§ Exercise requirements
Rewrite the rows below as a two-column Markdown table headed Number and Line, giving each non-blank line its own numbered entry and leaving out blank lines.

§ Supplied data
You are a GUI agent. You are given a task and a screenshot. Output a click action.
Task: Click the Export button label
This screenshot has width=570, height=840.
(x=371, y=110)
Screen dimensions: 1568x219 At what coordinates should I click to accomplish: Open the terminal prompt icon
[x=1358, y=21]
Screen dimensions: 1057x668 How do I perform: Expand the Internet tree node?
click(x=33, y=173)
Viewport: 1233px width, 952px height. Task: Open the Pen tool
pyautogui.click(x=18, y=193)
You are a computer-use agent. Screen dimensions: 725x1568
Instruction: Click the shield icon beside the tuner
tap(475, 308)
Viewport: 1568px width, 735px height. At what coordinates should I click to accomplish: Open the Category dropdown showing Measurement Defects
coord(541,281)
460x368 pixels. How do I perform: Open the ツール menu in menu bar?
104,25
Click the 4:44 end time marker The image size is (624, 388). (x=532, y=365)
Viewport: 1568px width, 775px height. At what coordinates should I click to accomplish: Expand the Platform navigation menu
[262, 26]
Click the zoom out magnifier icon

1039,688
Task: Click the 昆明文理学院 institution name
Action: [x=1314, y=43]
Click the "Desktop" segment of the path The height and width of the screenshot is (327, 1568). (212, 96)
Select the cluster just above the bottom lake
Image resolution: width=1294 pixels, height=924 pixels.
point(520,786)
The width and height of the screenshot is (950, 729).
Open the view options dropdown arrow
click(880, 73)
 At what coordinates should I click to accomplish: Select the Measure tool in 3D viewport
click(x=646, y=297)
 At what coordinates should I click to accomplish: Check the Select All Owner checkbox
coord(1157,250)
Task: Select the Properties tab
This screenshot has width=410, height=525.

§ Complete output
| Number | Line |
|---|---|
| 1 | You are a GUI agent. You are given a task and a screenshot. Output a click action. |
| 2 | Task: Click the Export button label |
| 3 | This screenshot has width=570, height=840. |
| 4 | (x=371, y=110) |
| 5 | Screen dimensions: 1568x219 At what coordinates should I click to accomplish: Open the terminal prompt icon |
| 6 | [x=1358, y=21] |
| 7 | Screen dimensions: 1057x668 How do I perform: Expand the Internet tree node? |
| 8 | click(x=33, y=173) |
| 9 | Viewport: 1233px width, 952px height. Task: Open the Pen tool |
| 10 | pyautogui.click(x=18, y=193) |
| 11 | You are a computer-use agent. Screen dimensions: 725x1568 |
| 12 | Instruction: Click the shield icon beside the tuner |
| 13 | tap(475, 308) |
| 14 | Viewport: 1568px width, 735px height. At what coordinates should I click to accomplish: Open the Category dropdown showing Measurement Defects |
| 15 | coord(541,281) |
| 16 | 460x368 pixels. How do I perform: Open the ツール menu in menu bar? |
| 17 | 104,25 |
| 18 | Click the 4:44 end time marker The image size is (624, 388). (x=532, y=365) |
| 19 | Viewport: 1568px width, 775px height. At what coordinates should I click to accomplish: Expand the Platform navigation menu |
| 20 | [262, 26] |
| 21 | Click the zoom out magnifier icon |
| 22 | 1039,688 |
| 23 | Task: Click the 昆明文理学院 institution name |
| 24 | Action: [x=1314, y=43] |
| 25 | Click the "Desktop" segment of the path The height and width of the screenshot is (327, 1568). (212, 96) |
| 26 | Select the cluster just above the bottom lake |
| 27 | Image resolution: width=1294 pixels, height=924 pixels. |
| 28 | point(520,786) |
| 29 | The width and height of the screenshot is (950, 729). |
| 30 | Open the view options dropdown arrow |
| 31 | click(880, 73) |
| 32 |  At what coordinates should I click to accomplish: Select the Measure tool in 3D viewport |
| 33 | click(x=646, y=297) |
| 34 |  At what coordinates should I click to accomplish: Check the Select All Owner checkbox |
| 35 | coord(1157,250) |
| 36 | Task: Select the Properties tab |
| 37 | This screenshot has width=410, height=525. |